Ordre social, genre et pouvoir : une satire en cinq actes
Meurtre dans un jardin anglais est structuré comme une tragi-comédie théâtrale : cinq actes, dialogues très écrits, répliques ciselées avec la précision d'un scalpel. Ce cadre formel signale que ce que nous regardons est une comédie sociale réglée où chaque personnage joue un rôle assigné par sa classe et son genre.
Le jardin anglais lui-même, ordonné, symétrique, maîtrisé, est la métaphore de cet ordre social. Greenaway montre ses fissures : sous la pelouse impeccable, le complot ; sous les convenances, la violence. L'aristocratie du domaine Herbert utilise les codes de la civilisation (le contrat, l'art, la politesse) comme instruments de domination et d'élimination. Neville croit naviguer dans un monde où l'intelligence et le talent garantissent la liberté.
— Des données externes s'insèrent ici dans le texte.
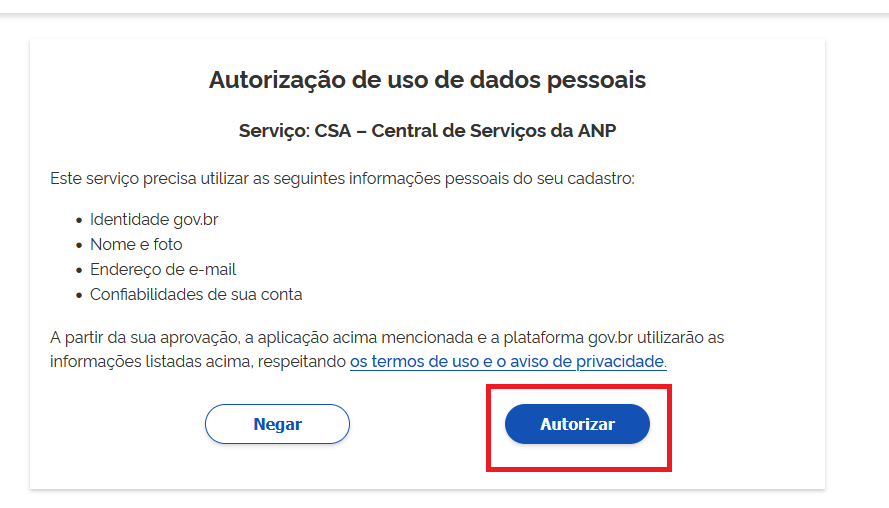This screenshot has width=889, height=508.
Task: Click the red highlight frame below Autorizar
Action: coord(578,468)
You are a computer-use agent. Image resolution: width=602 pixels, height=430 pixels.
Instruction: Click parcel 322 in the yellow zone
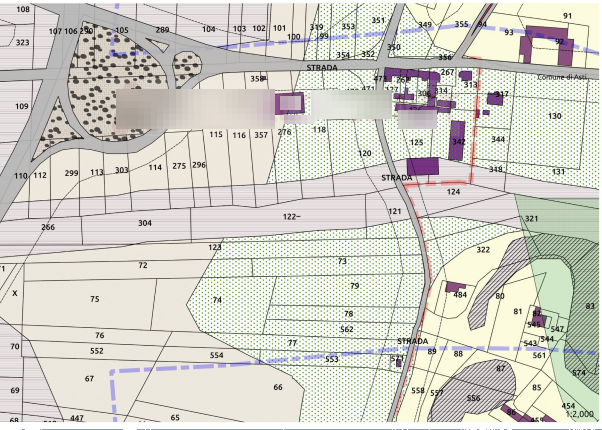(x=483, y=250)
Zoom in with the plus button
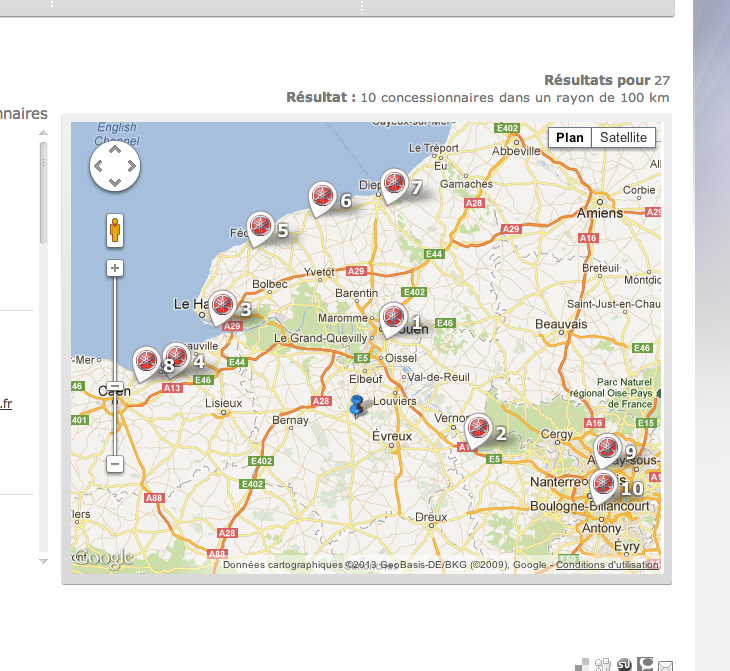This screenshot has width=730, height=671. pyautogui.click(x=115, y=268)
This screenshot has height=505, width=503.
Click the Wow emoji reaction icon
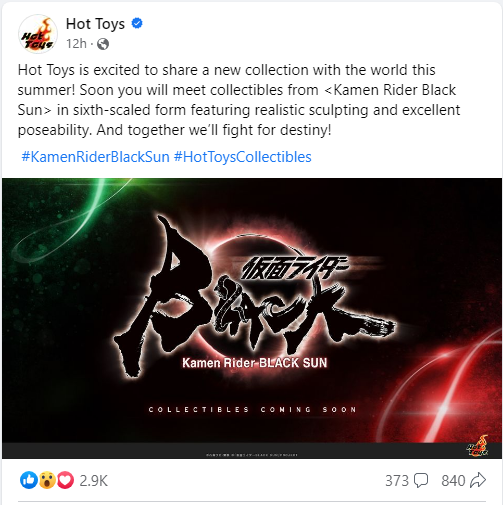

Il ne voit pas qu'il est, depuis le début, dans une cage dont les barreaux sont faits de désir.
Ce film, tourné en 1982, parle de 1694, mais il dit quelque chose d'intemporel sur la manière dont le désir est toujours déjà politique, structuré par des rapports de classe, de genre, de propriété, et sur l'illusion tragique de celui qui croit pouvoir s'en extraire par la seule force de son regard.